Studies of genetic variation across hybrid zones have demonstrated that the evolutionary dynamics within them are often complicated. Using DNA extracted from toe pads of 701 individuals collected by Sibley and Short (1964) about 50 years ago from across the Icterus bullockiiI. galbula hybrid zone, we calculated mitochondrial cline shape parameters and compared them with plumage-based inferences of the hybrid-zone structure. Genetic and hybrid index score dines, estimated from populations collected along the Platte River in Nebraska, were both concordant (equal widths) and coincident (same center).

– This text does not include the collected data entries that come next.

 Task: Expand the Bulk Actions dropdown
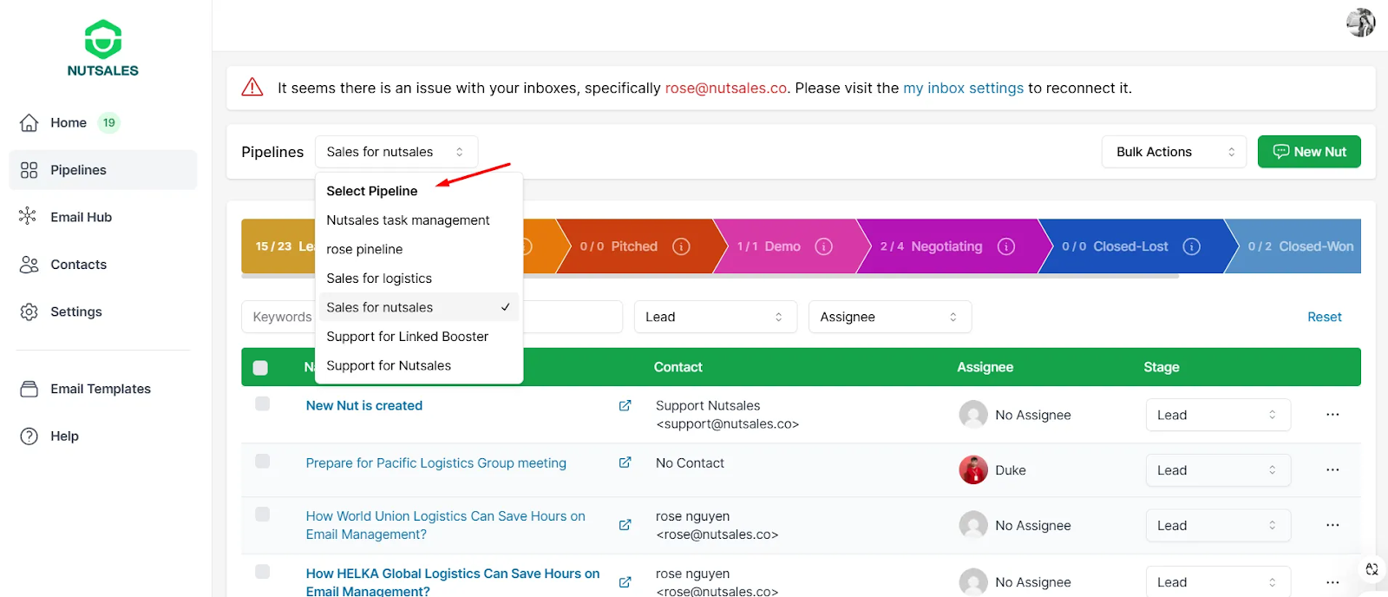[1174, 152]
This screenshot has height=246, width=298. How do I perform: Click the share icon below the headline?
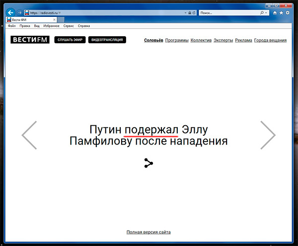pyautogui.click(x=149, y=163)
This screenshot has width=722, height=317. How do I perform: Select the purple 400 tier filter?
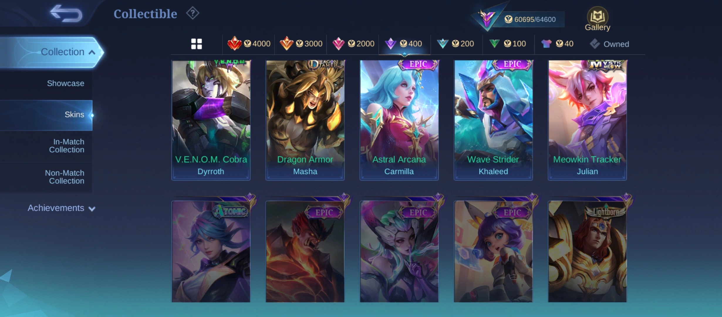[x=404, y=44]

More generally, the proportion of I. bullockii haplotypes within a sampling locality was strongly and significantly correlated with mean hybrid index scores across Colorado, Kansas, Nebraska, Oklahoma, and South Dakota. The relatively narrow width of the mitochondrial cline (328 km) indicates selection against hybridization, which may be mediated through differences in either molt and migration schedules or thermoregulatory capabilities (or both) of the parental species. Our results provide the first robust historical genetic characterization of this avian hybrid zone, laying the foundation for more in-depth investigations of temporal patterns of gene flow and introgression.

© 2011 by The American Ornithologists' Union. All rights reserved. Please direct all requests for permission to photocopy or reproduce article content through the University of California Press's Rights and Permissions website, http://www.ucpressjournals.com/reprintInfo.asp.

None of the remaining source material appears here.